Montréal s’inquiète aussi de l’effet Royalmount sur les salles

«Si un dollar est investi au Royalmount, ce sont deux dollars qui risquent d’être perdus dans les pôles culturels qu’on a développés» ailleurs à Montréal, a soutenu mercredi Robert Beaudry.
Illustration: Carbonleo «Si un dollar est investi au Royalmount, ce sont deux dollars qui risquent d’être perdus dans les pôles culturels qu’on a développés» ailleurs à Montréal, a soutenu mercredi Robert Beaudry.

Il n’y a pas que le Partenariat du Quartier des spectacles (PQS) qui s’inquiète des impacts culturels du projet Royalmount et de ses deux salles totalisant 4500 places : la Ville de Montréal craint elle aussi l’arrivée possible de ce nouveau joueur, qui pourrait nuire aux pôles culturels de la métropole.

« Si un dollar est investi au Royalmount, ce sont deux dollars qui risquent d’être perdus dans les pôles culturels qu’on a développés » ailleurs à Montréal, a soutenu mercredi Robert Beaudry, responsable du développement économique au sein de l’administration Plante.

Sa collègue responsable de la culture, Christine Gosselin, abonde dans le même sens. « Au-delà de la vitalité économique, les salles ont une présence parfois patrimoniale dans leur quartier, elles sont là depuis longtemps… On ne peut les remplacer par quelque chose [d’autre]. »

 
70 millions
C’est le montant des retombées engendrées par les spectacles présentés au Quartier des Spectacles de septembre à décembre 2017.

Or, le projet Royalmount pourrait selon elle avoir cet impact en attirant au croisement des autoroutes 15 et 40 une clientèle qui fréquente actuellement les salles du Quartier des spectacles (QdS). « Fragiliser ces salles constituerait une perte », a indiqué Mme Gosselin.

Retombées

Les deux élus participaient à une conférence de presse portant sur les retombées commerciales des salles de spectacles du QdS (de même que du Cinéma Beaubien et du Théâtre Corona).
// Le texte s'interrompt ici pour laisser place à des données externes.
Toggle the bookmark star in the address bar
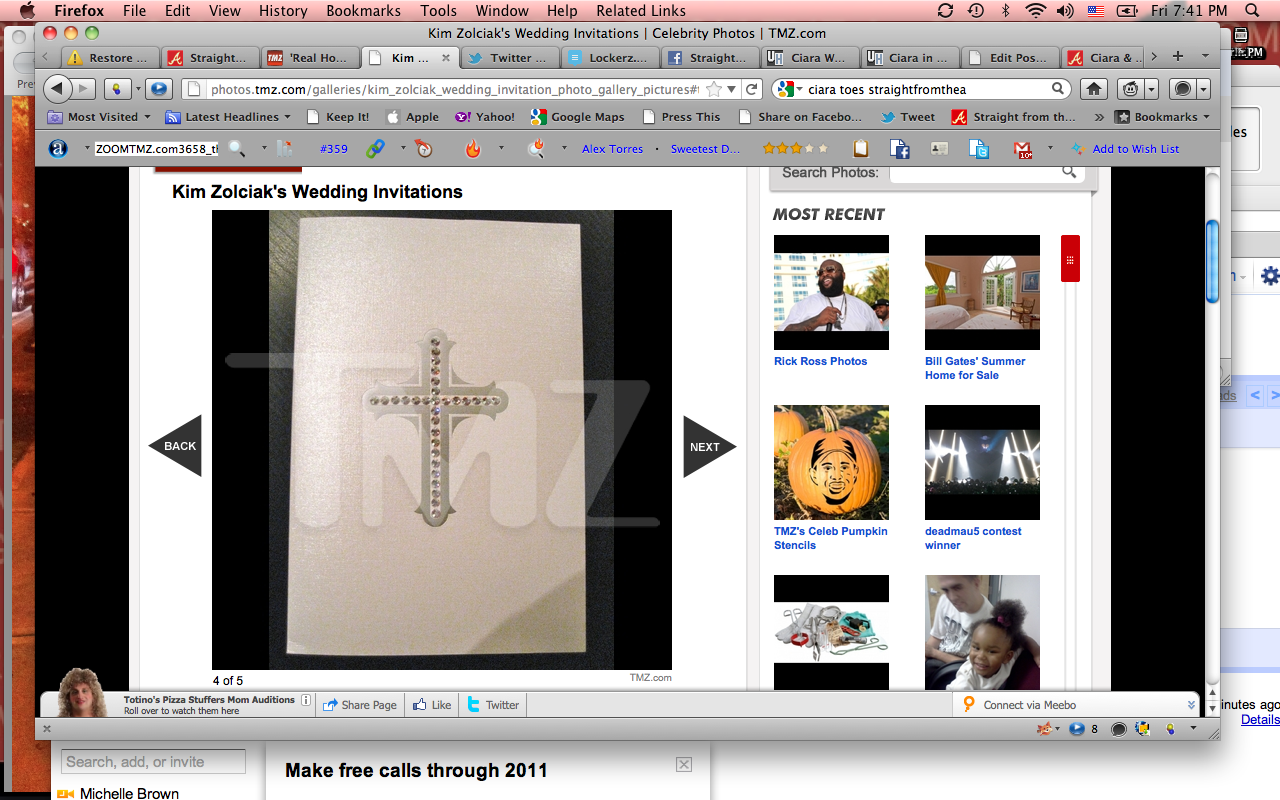 [713, 89]
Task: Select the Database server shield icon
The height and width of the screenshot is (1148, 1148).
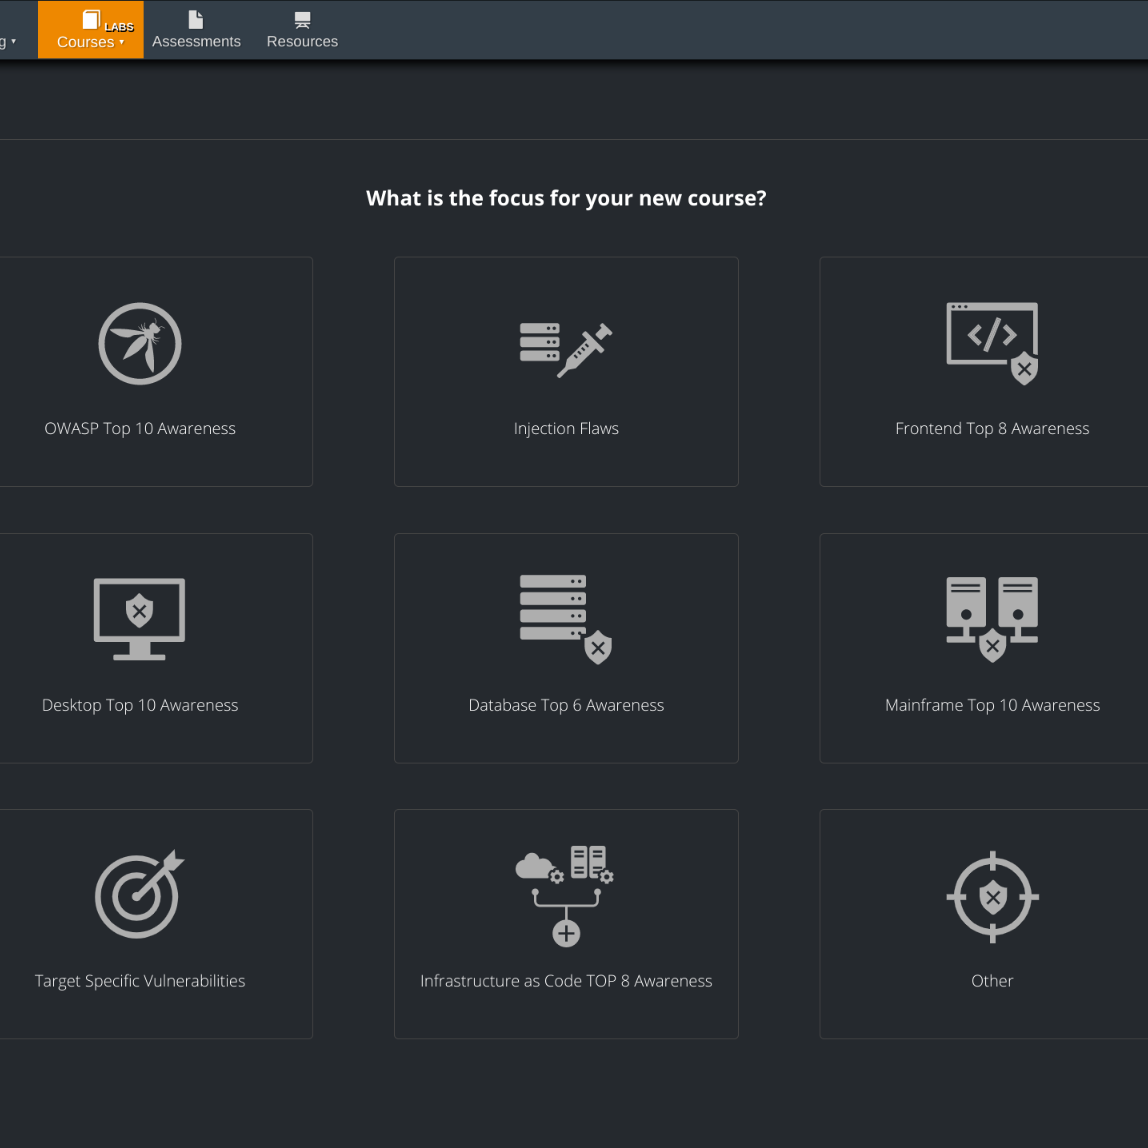Action: [x=566, y=619]
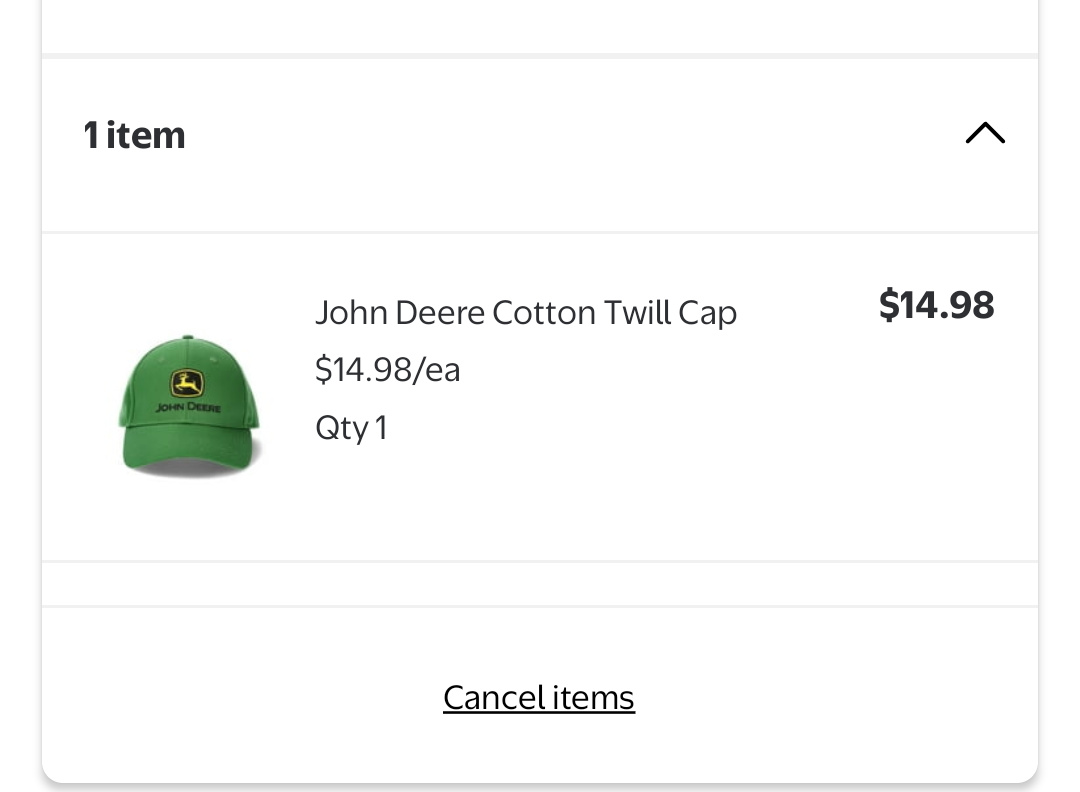This screenshot has width=1080, height=792.
Task: Tap the yellow deer logo on the cap
Action: [187, 383]
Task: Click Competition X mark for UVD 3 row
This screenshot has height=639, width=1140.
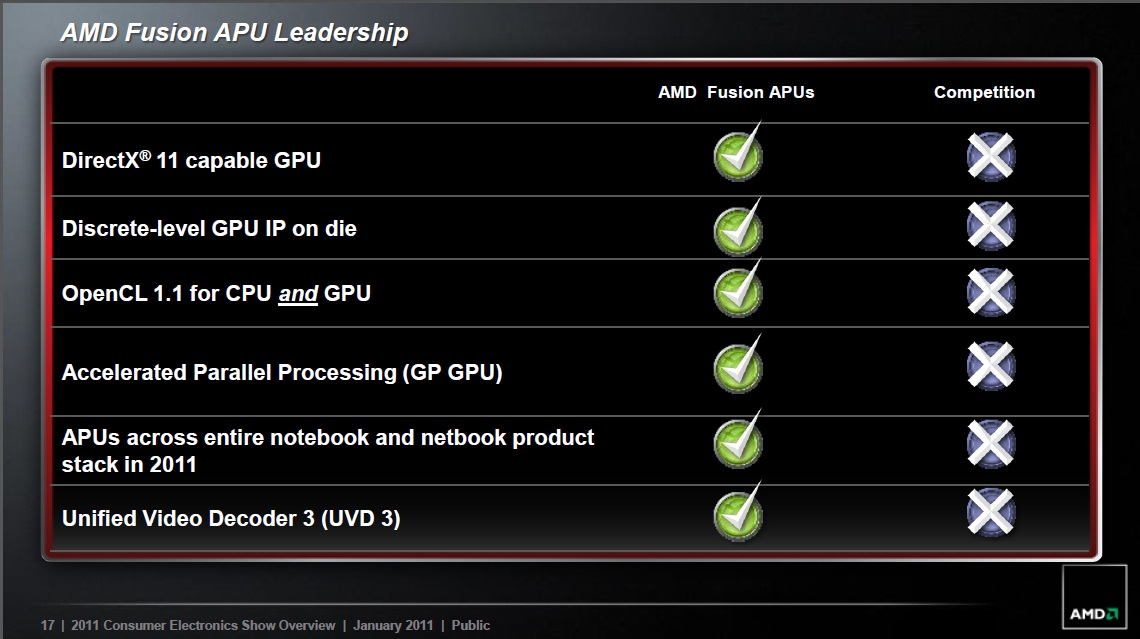Action: tap(991, 512)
La firme KPMG et la maison de sondage CROP ont contribué à établir qu’entre septembre et décembre 2017, les spectacles présentés au QdS ont engendré des retombés d’un peu plus de 70 millions.

La vente des billets représente 47 % de cette somme. Le reste constitue des retombées indirectes : dépenses en salle (7 %), dans les environs des salles (37 %) ou ailleurs à Montréal (9 %). On calcule que chaque spectateur durant cette période (614 000) aura dépensé 115 $ pour l’ensemble de sa sortie culturelle.
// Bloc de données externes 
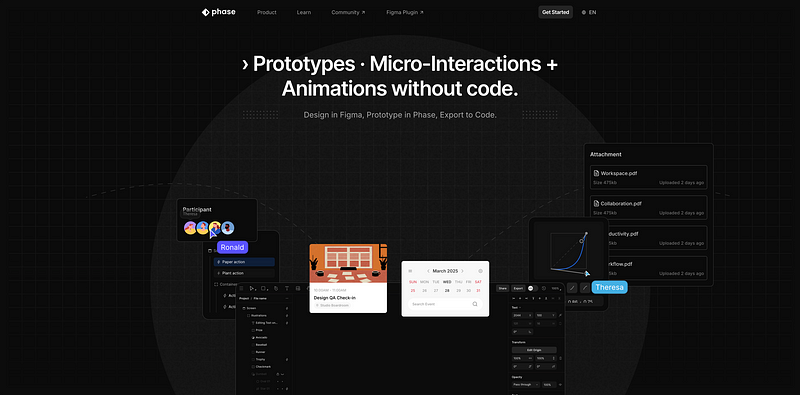The image size is (800, 395).
Task: Click the Get Started button
Action: point(556,12)
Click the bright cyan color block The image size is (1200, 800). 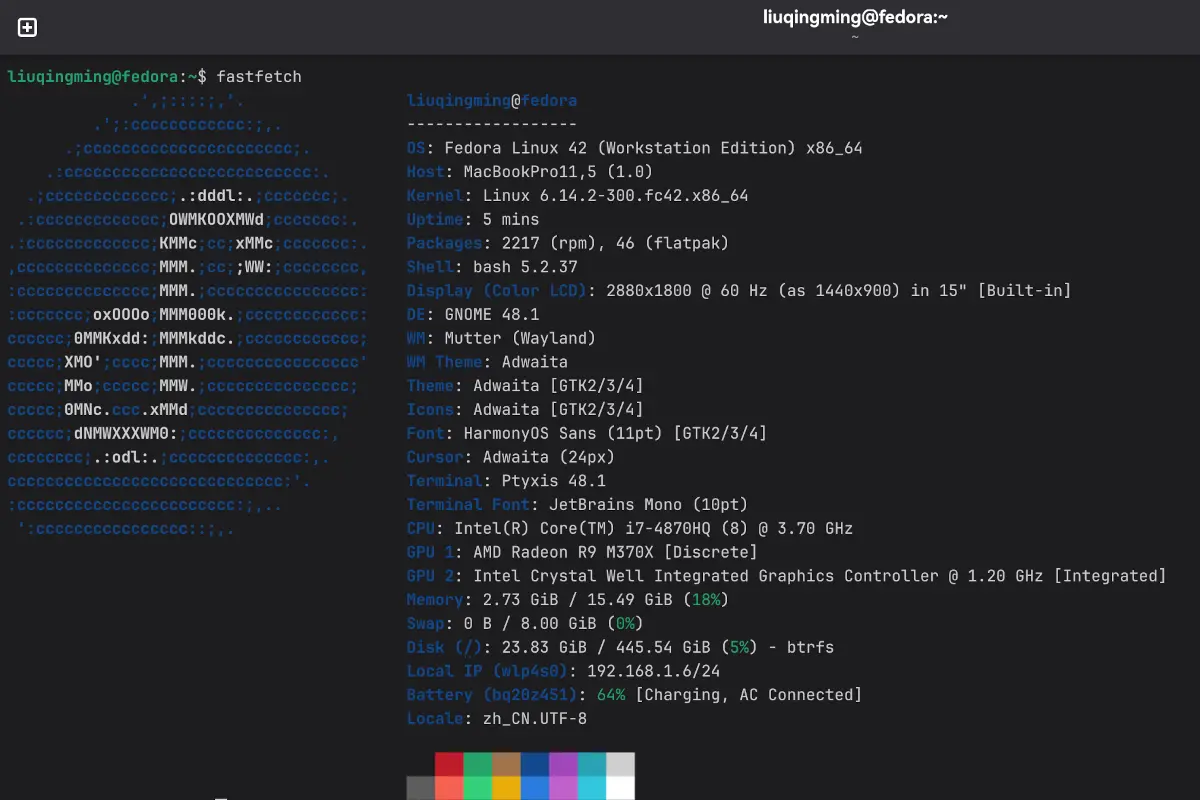coord(591,788)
Au Cinéma Beaubien, les retombées totales se chiffrent à 2,1 millions, dont 900 000 $ en salle et 1,1 million dans les environs du cinéma. Les données sont semblables pour le Théâtre Corona, dans le Sud-Ouest.
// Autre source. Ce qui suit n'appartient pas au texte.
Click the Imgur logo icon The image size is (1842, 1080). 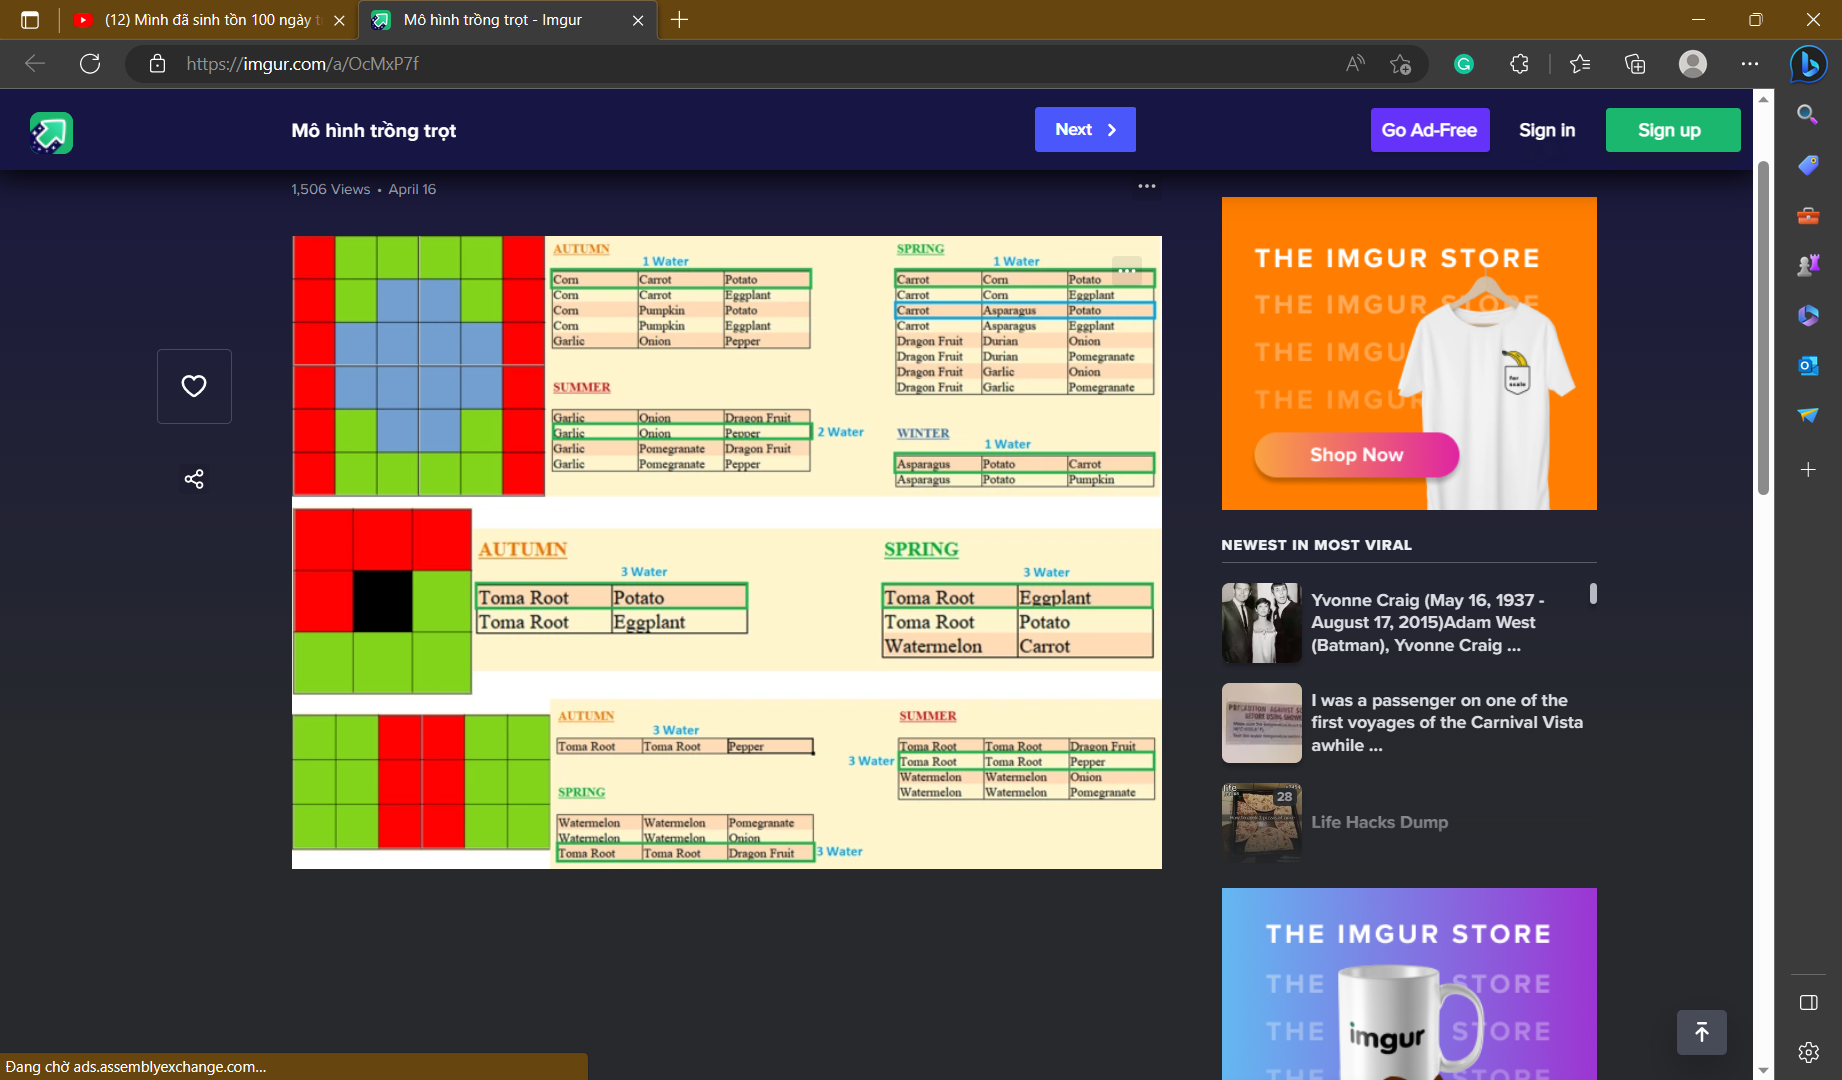click(x=51, y=132)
Certains chiffrent viennent des données d’achalandage réelles des exploitants de salle. Les données sur les dépenses proviennent pour leur part d’un sondage effectué auprès de 3700 personnes ayant assisté à une représentation durant la période visée.

En décembre, le président du C.A. du PQS avait dénoncé le projet Royalmount, y voyant une « menace de cannibalisation d’un marché qui est limité ».